[erlang-questions] Refactoring in anger

Sun Aug 9 00:07:51 CEST 2015

We've had an ongoing thread on how to handle some problems
idiomatically in Erlang:

http://erlang.org/pipermail/erlang-questions/2015-August/085382.html

The OP's questions are coming out of an exercise here:

http://chimera.labs.oreilly.com/books/1234000000726/ch05.html#CH05-ET01

This in turn points to a proposed solution here:

http://chimera.labs.oreilly.com/books/1234000000726/apa.html#_literal_geom_erl_literal_9

Upon reading this solution, I became so enraged [1] that I rewrote the
module and want to make a number of points.

Here's my rewrite:

https://gist.github.com/gar1t/7bb80d728f804554ac32

The tone of my points below is *very preachy* which is going to annoy
some people here. I apologize in advance - but hey, ranters gotta
rant.

# Clarity of "what's going on"

Compare my area/0 to the original area/0. Which is easier to see
"what's going on"? I'm not boasting here but rather making the most
important point I can about programming: take the time to be clear in
your intent! If you're actually clear - in your brain - making the
code reflect your understanding *is not that hard*. If your code is
not clear, chances are your brain is not clear.

Maybe the original code works, maybe it doesn't. I can't tell from
looking at that function, at all. I have to dig around various
implementation details and hold a bunch of information in my brain to
understand what the author is maybe trying to do. At some point I
can't keep it all straight and have to run the thing and observe its
behavior. *Now* I'm thinking, what happens to the pour schlep who has
to modify this code. In the real world, this causes fear, and
loathing, and tests - lots and lots of tests!

We don't have to live this way.

# Separation of concerns (in this case IO vs calculations)

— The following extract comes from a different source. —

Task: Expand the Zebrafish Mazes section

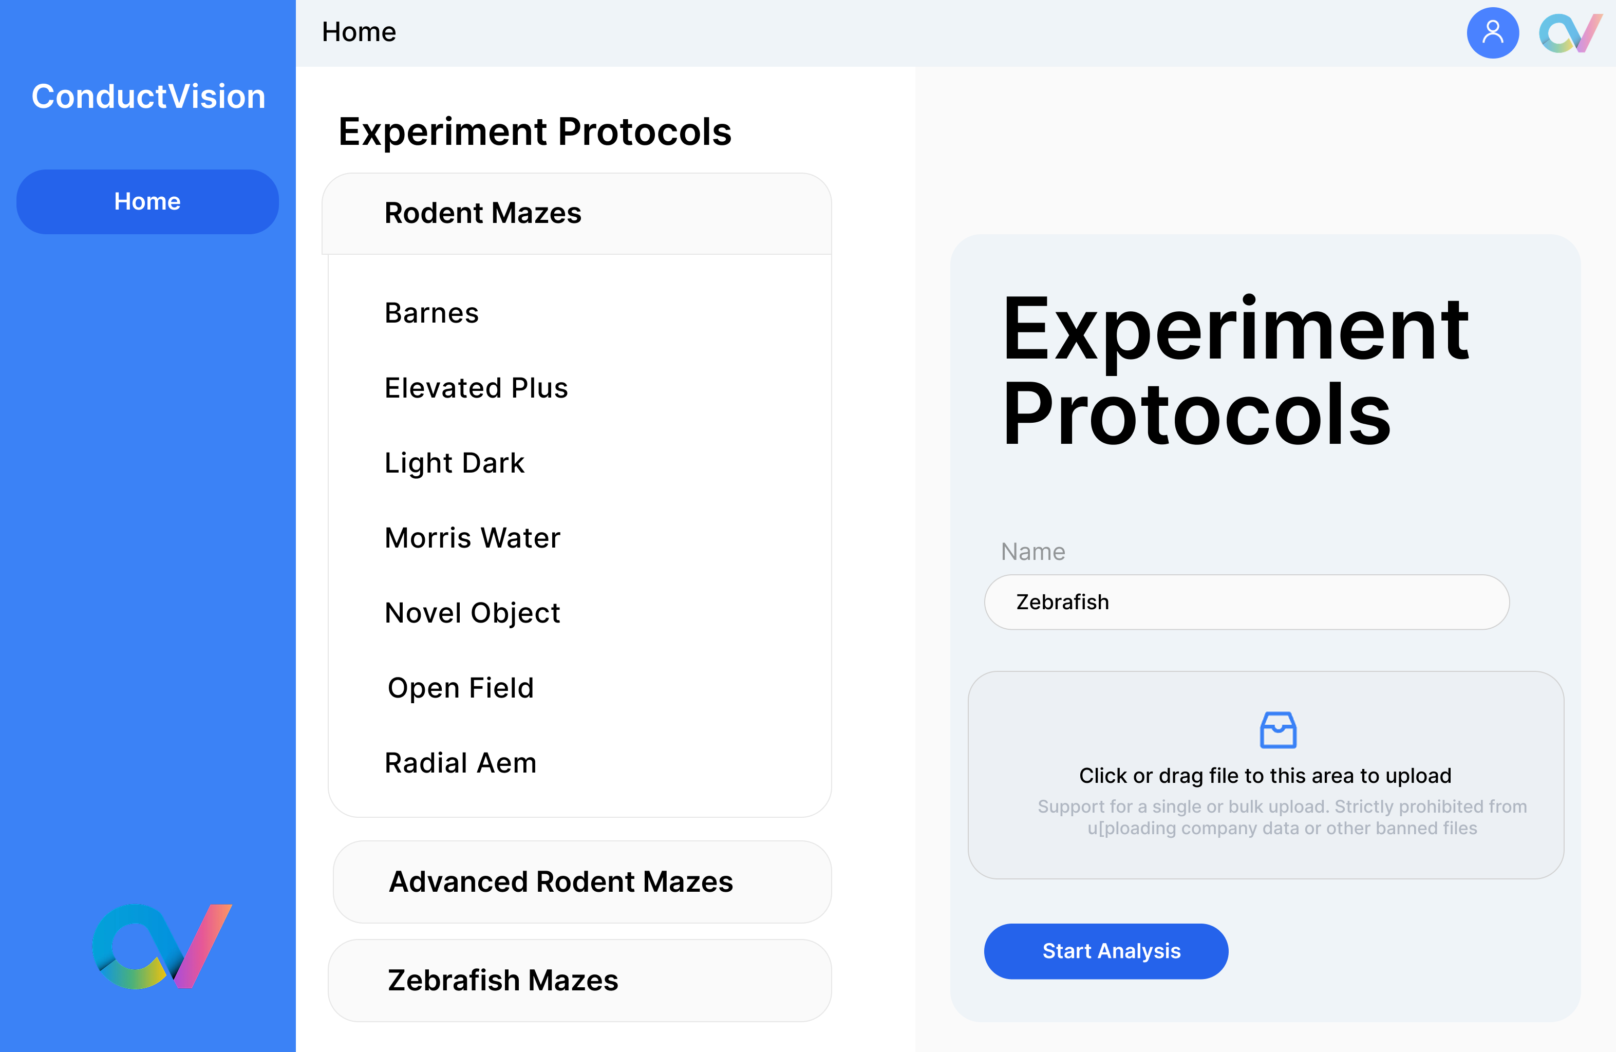Action: click(x=579, y=980)
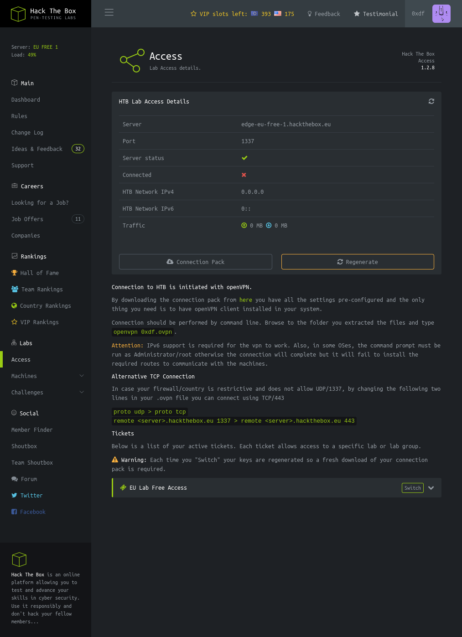Screen dimensions: 462x637
Task: Go to Hall of Fame rankings
Action: point(39,273)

The original calculate/3 mixes user facing behavior (print error
messages) with a calculation. If your function returns a mishmash of
completely unrelated values (e.g. the result of io:format and also the
result of an area calculation) *it's a mess*.

In the rewrite I've added print_area/0, which is responsible for
displaying results to the user. area/0 returns an area or raises an
exception. print_area/0 handles both the result and any error.

# Handling invalid input

The original thread here involves a discussion on how to handle bad
input to a function. My rewrite does one of two things on this front:

- If input is from a user, there's an explicit exception raised on bad
input that can be used by an error handler to inform the user

- If input is not from a user but rather internal, I don't handle bad
input at all, but let Erlang crash with a function or case clause
error

The first case address the user experience. We could let exceptions
just propagate and upset users with arcane Erlang messages. Or we can
handle errors politely with intelligible messages.

The original ask_erl.erl handles invalid input by passing atoms like
'error' and 'unknown' along a call chain. This is tedious and finally
culminates in the original calculate/3 - a monster mishmash function
of error handling, IO, and calculation.

My rewrite raises an exception for those functions that take user
provided input. I prefer exceptions in this case as they keep return
values on the happy path, which makes code easier to read.

I don't care about handling internal errors, as long as they manifest
in an obvious way.

# Avoid variable assignment/binding inside case expressions

Just don't do this:

  case Shape of
      rectangle -> Numbers = get_dimensions("width", "height");
      triangle -> Numbers = get_dimensions("base", "height");
      ellipse -> Numbers = get_dimensions("major axis", "minor axis")
  end

Now that you're not allowed to do that, what? Hey, a function!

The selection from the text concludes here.